Sending events for everything has the drawback that the number of events can go out of hand quickly. Imagine a website has 100 types of pages and each type is a separate event in Mixpanel. That’s not a way to go.
A pageview event in Mixpanel can allow you to monitor all the navigation user performs on the website. It also reduces the overload of maintaining multiple events and if planned properly, can get you almost all of the information you need. Such as what the user viewed, where the user landed, where the user navigated to etc.
However, Mixpanel doesn’t track page views like google analytics. But like I said event model is really powerful in the sense that you can mold it however you want.
Consider pageview as any other event in Mixpanel, having an event name and some event properties. The event name is ‘pageview’ and event properties could be URL, hostname, redirected URL, page type, and so on.
With the combination of this one event and its properties, you can do a lot of complex analysis and get actionable insights directly in Mixpanel.
For example, assessing page effectiveness in converting users.
What properties to send with the event?
Event properties vary from business to business. You will have to assess yourself what information you need when the user views any page. You can decide and group properties based on the things that are common among all the pages.
Let’s say in the case of medium.com some of the common properties could be if the page is a publication, name of publication, page type such as story, stats, home, profile, if the user is login, and so on.
Few common properties that should be send are page URL, page path, hostname for multidomain websites, redirected URL to help understand from where the user came to the current page, page title.
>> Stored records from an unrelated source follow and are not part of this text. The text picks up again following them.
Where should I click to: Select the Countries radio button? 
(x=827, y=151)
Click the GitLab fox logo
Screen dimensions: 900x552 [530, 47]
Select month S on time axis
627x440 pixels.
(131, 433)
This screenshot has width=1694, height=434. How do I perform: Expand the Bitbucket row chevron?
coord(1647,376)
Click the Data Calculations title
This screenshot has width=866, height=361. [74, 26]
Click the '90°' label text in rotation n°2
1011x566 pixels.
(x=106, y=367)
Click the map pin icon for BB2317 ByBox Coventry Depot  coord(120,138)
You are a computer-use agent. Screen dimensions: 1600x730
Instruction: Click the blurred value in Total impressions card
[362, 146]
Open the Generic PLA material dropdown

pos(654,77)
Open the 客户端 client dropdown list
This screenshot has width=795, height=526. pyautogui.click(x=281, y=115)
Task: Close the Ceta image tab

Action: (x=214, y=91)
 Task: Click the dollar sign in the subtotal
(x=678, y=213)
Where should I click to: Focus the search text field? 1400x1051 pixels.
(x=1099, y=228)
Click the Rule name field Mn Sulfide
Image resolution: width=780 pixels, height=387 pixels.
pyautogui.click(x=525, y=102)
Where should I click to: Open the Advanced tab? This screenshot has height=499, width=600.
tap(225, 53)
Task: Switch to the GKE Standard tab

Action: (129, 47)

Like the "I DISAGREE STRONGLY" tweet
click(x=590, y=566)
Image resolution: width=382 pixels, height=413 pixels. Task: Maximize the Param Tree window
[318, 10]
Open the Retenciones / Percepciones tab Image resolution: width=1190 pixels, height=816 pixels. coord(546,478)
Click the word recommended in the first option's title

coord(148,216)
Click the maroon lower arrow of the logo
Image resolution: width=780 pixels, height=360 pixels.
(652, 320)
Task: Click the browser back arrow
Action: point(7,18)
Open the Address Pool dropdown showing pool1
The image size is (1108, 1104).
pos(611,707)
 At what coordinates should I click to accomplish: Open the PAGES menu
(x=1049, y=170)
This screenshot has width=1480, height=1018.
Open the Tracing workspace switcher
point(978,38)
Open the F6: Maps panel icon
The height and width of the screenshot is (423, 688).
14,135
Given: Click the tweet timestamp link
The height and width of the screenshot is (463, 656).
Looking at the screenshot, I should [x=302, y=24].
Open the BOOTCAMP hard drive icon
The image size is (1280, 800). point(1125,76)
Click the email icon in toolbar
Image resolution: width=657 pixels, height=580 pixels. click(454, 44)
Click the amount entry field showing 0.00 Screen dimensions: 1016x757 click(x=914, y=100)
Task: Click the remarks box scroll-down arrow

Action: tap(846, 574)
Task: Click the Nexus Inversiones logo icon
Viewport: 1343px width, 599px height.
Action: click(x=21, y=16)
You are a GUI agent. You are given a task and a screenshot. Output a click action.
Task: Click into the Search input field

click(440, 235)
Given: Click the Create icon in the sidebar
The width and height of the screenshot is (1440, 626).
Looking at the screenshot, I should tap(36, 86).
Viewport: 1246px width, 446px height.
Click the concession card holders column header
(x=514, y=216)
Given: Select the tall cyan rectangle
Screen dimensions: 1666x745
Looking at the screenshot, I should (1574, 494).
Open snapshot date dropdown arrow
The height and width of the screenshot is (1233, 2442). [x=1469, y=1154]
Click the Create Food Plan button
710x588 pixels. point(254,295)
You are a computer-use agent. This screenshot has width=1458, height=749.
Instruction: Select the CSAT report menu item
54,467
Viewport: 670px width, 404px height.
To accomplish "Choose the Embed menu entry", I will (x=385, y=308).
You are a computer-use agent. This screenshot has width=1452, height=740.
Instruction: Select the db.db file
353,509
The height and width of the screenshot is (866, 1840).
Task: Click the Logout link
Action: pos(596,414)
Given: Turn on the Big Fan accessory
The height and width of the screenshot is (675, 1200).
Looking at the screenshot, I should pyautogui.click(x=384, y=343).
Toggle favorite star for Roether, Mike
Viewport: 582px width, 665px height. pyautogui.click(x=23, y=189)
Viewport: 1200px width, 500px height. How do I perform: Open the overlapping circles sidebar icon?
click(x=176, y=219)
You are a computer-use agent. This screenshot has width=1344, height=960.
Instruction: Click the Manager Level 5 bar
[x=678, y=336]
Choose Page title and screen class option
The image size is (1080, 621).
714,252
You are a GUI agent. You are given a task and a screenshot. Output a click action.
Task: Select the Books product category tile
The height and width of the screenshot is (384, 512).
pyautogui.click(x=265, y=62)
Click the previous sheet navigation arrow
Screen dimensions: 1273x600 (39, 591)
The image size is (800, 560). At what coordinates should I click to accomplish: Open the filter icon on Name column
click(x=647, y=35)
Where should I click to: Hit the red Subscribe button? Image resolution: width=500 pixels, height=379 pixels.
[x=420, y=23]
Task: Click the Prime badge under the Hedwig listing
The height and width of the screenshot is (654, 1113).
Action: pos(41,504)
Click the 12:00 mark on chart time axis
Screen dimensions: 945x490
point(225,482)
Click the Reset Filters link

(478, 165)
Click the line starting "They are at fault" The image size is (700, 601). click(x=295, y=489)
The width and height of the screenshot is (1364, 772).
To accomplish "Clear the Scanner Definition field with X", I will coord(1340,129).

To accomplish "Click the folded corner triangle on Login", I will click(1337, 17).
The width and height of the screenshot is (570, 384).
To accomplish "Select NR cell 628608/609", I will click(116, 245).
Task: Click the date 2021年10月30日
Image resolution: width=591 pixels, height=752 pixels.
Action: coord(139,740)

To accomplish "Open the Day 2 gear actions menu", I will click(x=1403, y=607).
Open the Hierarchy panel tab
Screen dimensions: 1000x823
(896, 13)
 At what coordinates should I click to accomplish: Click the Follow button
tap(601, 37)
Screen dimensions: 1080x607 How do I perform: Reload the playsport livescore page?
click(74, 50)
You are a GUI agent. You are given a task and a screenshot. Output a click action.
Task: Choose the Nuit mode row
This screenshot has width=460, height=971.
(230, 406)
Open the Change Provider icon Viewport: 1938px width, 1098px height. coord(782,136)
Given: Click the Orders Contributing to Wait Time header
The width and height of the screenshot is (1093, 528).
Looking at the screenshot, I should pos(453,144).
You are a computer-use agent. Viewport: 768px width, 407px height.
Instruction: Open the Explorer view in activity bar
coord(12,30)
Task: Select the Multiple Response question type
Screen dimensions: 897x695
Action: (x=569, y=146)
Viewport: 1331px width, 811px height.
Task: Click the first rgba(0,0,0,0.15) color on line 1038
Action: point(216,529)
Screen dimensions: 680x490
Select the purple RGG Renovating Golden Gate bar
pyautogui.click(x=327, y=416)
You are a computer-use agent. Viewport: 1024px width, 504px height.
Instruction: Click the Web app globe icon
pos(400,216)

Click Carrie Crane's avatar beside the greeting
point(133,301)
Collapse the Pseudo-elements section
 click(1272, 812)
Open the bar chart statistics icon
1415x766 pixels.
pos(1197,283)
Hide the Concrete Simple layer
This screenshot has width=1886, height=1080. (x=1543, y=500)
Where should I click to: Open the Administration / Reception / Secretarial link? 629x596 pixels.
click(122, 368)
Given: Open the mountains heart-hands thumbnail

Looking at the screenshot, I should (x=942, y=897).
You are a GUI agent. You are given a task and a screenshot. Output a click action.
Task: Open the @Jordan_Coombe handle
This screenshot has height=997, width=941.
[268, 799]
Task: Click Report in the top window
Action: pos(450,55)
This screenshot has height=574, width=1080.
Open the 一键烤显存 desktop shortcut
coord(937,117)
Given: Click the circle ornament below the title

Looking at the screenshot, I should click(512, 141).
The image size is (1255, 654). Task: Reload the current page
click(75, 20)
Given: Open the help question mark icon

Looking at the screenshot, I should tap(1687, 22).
What about mobile applications?
For mobile applications, instead of page views, we can send screen view event. The idea remains the same to track every view of the screen by the user. And the relevant properties in the event can tell more details about the screen that was viewed.
I will strongly recommend starting the Mixpanel implementation with an analytics strategy. That is where you decide what’s needs to be tracked and where. Here is a good guide from Mixpanel on creating a tracking plan.
Efficient event tracking goes a long way towards growth. Strategizing what to track can get you tons of insights with minimal effort.